J’avais douze ans, et avec mes copains, on avait découvert que le père de l’un d’entre nous, qui était paysan, faisait sauter des souches. La recette était simple : un désherbant historique puissant, du sucre glace, un peu de charbon de bois, et enfin une mèche lente dans une corde à lieuse trempée dans du fuel de tracteur. On avait envie d’essayer, histoire de se sentir plus grands… Une espèce de tunnel dans la zone de l’ancienne gare désaffectée, toute proche du village et à moins de cent mètres de chez mes grands-parents, nous avait semblé l’endroit idéal. Heureusement, on s’était tous éloignés, et quand ça a explosé, tout le village l’a entendu, tant le bruit était sourd ! Mon grand-père a tout de suite compris ce qui s’était passé, et je me suis pris une trempe que je n’ai jamais oubliée. Après ça, il m’a dit, calmement, que cette trempe-là n’était rien comparée à ce que j’aurais pris si j’avais été plus près mais pas de lui… Il avait bien raison, c’est sûr !

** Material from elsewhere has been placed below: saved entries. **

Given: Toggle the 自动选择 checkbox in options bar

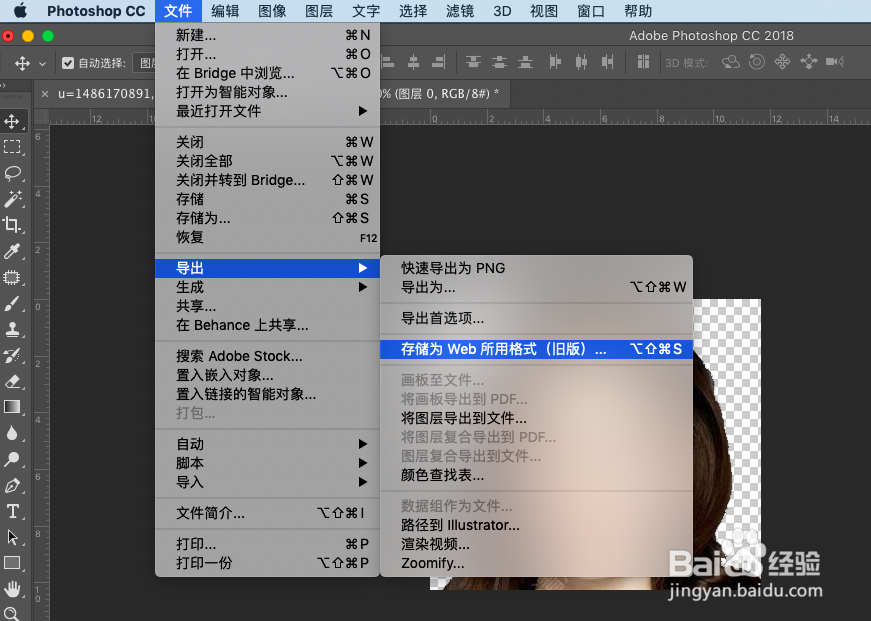Looking at the screenshot, I should [68, 62].
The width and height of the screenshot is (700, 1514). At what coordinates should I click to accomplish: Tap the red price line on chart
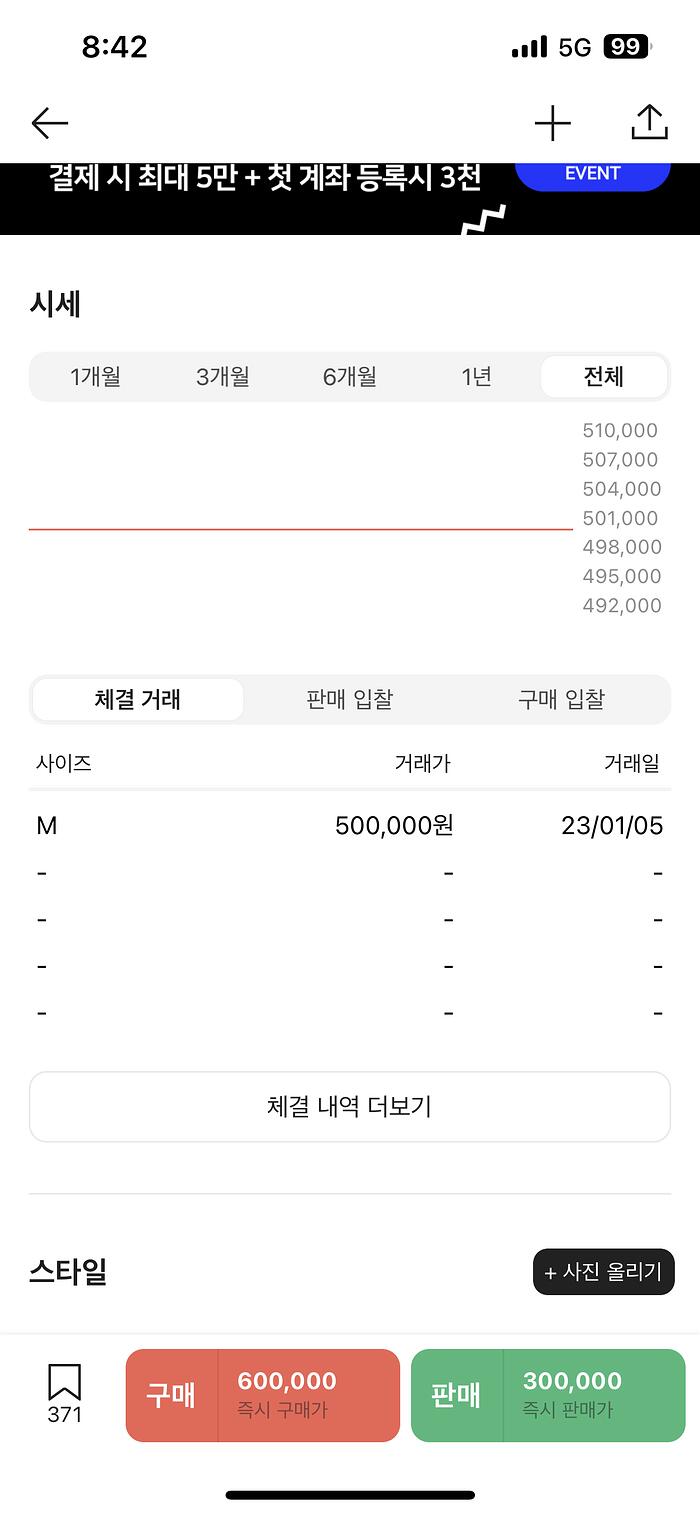(x=300, y=528)
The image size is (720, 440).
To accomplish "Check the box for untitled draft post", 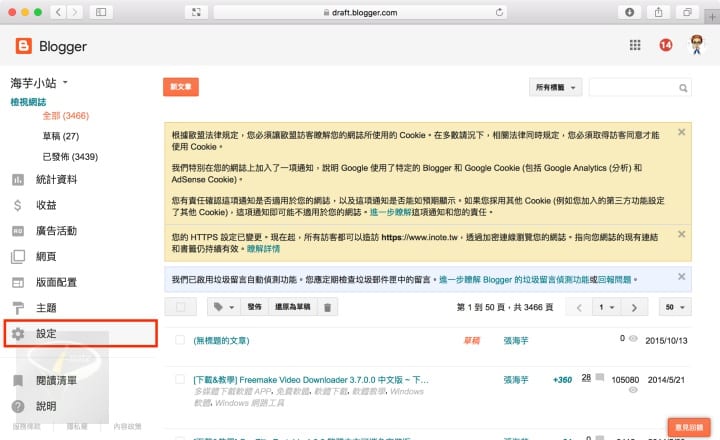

Quelques mois plus tard, j’ai vécu une autre expérience marquante, mais dans un contexte très différent, alors que j’étais en sixième dans un CEG de la région. Chez mes grands-parents, on parlait essentiellement flamand, et le français, oral comme écrit, n’était pas vraiment ma langue maternelle. Au début, c’était un obstacle, mais avec le recul, cela s’est avéré être une véritable richesse, me permettant de vivre une quasi double culture. Je me souviens encore d’un professeur de français, dont je préfère ne pas mentionner le nom, car il « mange probablement les pissenlits par les racines » comme disait mon père. Il m’a soulevé de ma chaise en me prenant par les joues et m’a annoncé un zéro en dictée jusqu’à la fin de l’année, alors que nous n’étions qu’en octobre. Au lieu de m’effondrer, j’ai senti quelque chose en moi se renforcer et depuis, j’écris, j’écris beaucoup, des rapports d’expertise, des notes techniques mais aussi des articles, dans ce dernier cas, probablement, pour laisser une trace.

La trempe de l’acier

Parlons désormais un peu de métallurgie, et plus précisément de la trempe de l’acier. Comme la vie nous le montre souvent, la trempe durcit aussi l’acier, mais attention, elle le rend « aussi » fragile. On chauffe l’acier à haute température, on l’austénitise, puis on le plonge rapidement dans un bain d’eau, d’huile, ou autre. Ce choc thermique lui donne une structure martensitique, dure et résistante à l’usure mais cette structure est aussi fragile. La trempe offre à l’acier le meilleur de lui-même, mais elle crée aussi une extrême faiblesse. C’est pourquoi il est important de procéder à un revenu, un traitement plus doux et long, pour lui redonner de la souplesse et éviter qu’il ne casse.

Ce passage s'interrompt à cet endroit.